The deliberation kicks off in the coming week, with Senate Foreign Relations Committee chairman Robert Menendez, who calls military intervention against Assad's regime "justified," scheduling a Syria hearing for Tuesday, six days before Congress resumes its official business.
Obama may feel confident of winning any vote put before the Democrat-controlled Senate, which also includes a number of Republicans who have voiced support for military action.
However his chances of winning support from the House of Representatives, where Republicans hold the balance of power, are less certain. The chamber is home to a hard core of conservatives who have obstructed Obama's agenda at every turn.
The jockeying began earlier this week, when some 170 lawmakers from both parties signed letters calling on Obama to seek a congressional green light before taking action in the war-ravaged Middle Eastern state, where President Bashar al-Assad is clinging to power after more than two years of bloody civil war.
Now that Obama is turning to Capitol Hill, the lawmakers themselves will be in the spotlight, and Republican Senator Bob Corker -- who supports a "surgical" strike against Syria -- hinted at the tough time the president will have in drumming up sufficient support.
Corker told CNN that Obama should use "every ounce of political capital that he has to sell this."
"I think it is problematic and it could be problematic in both bodies," he said of the authorization vote.
"Today, I do not think the country is there, and it is very important for the president to lay out why he wishes to do this and, candidly to us privately, how he wishes to do this."
Senate Majority Leader Harry Reid said the chamber "will engage in this critical debate right away," then vote on a measure no later than the week of September 9.
Obama on Saturday sent a draft resolution to Congress that authorizes the use of force.
It does not mention a timeframe, but pinpoints the use of force "to prevent or deter the use or proliferation" of any weapons of mass destruction, and to "protect the United States and its allies and partners against the threat posed by such weapons."

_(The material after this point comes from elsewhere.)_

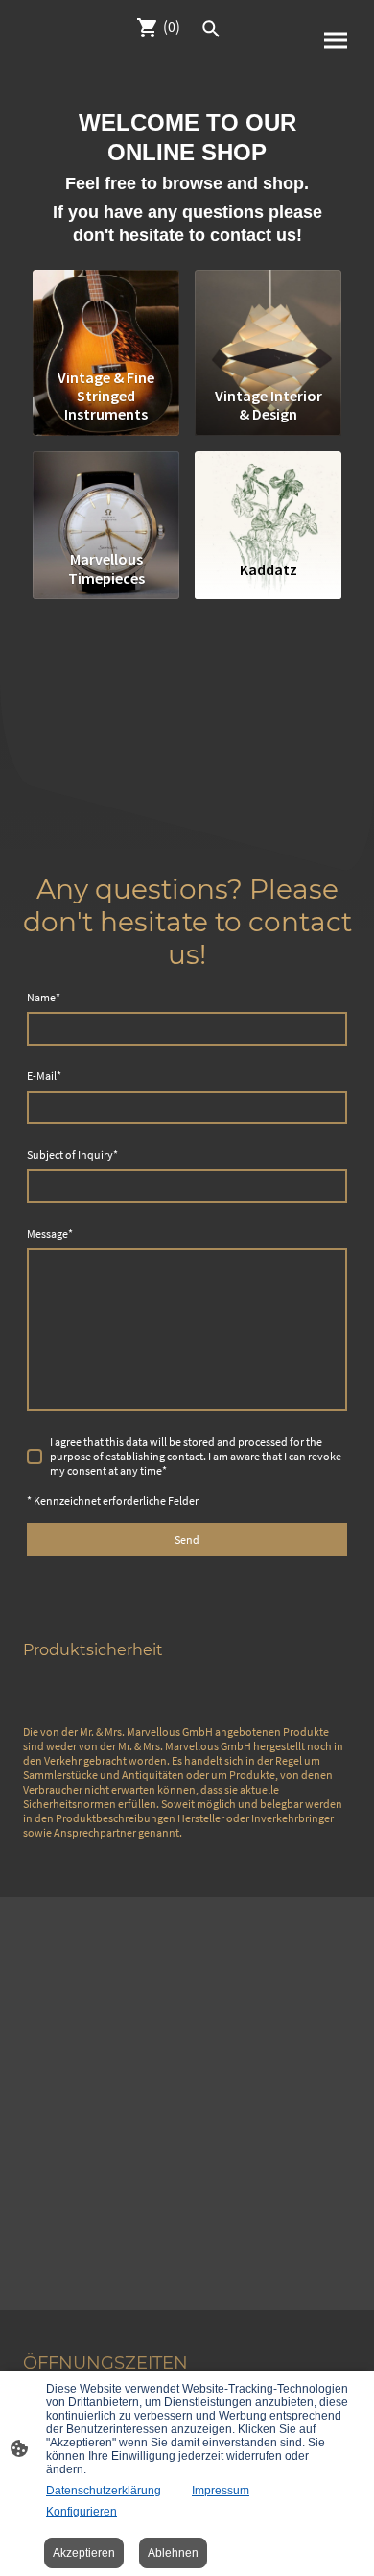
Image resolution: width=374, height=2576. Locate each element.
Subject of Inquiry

Such language appears aimed at assuaging lawmakers concerned that intervention might drag the US into yet another military quagmire.
House Speaker John Boehner has discussed the Syria options with Obama but stressed that the president now has to "make his case to Congress and the American people."
He and the rest of House Republican leadership released a statement approving of Obama's decision "in response to serious, substantive questions being raised."
Many lawmakers have expressed skepticism about a military strike, including number two Senate Democrat Dick Durbin.
He sounded a note of caution Saturday, recalling how the "cost of lives and treasure to our country over the last 12 years of war has been overwhelming.
"If we can do something to discourage Assad and others like him from using chemical weapons without engaging in a war and without making a long-term military commitment of the United States, I'm open to that debate."
Congress has its clear supporters for military action on both sides of the aisle.
"As far as I'm concerned, we should strike in Syria today," Democratic Senator Bill Nelson said in a terse statement.
"The use of chemical weapons was inhumane, and those responsible should be forced to suffer the consequences."
But Republican Senators John McCain and Lindsey Graham, who have advocated intervention for the past year, threw a spanner in the works.
"We can not in good conscience support isolated military strikes in Syria that are not part of an overall strategy that can change the momentum on the battlefield, achieve the president's stated goal of Assad's removal from power, and bring an end to this conflict," they said.
One congressman, Republican Peter King, went so far as to say Obama was "abdicating his responsibility as commander-in-chief" by turning to Congress for permission to attack.
"The president doesn't need 535 members of Congress to enforce his own red line," King said.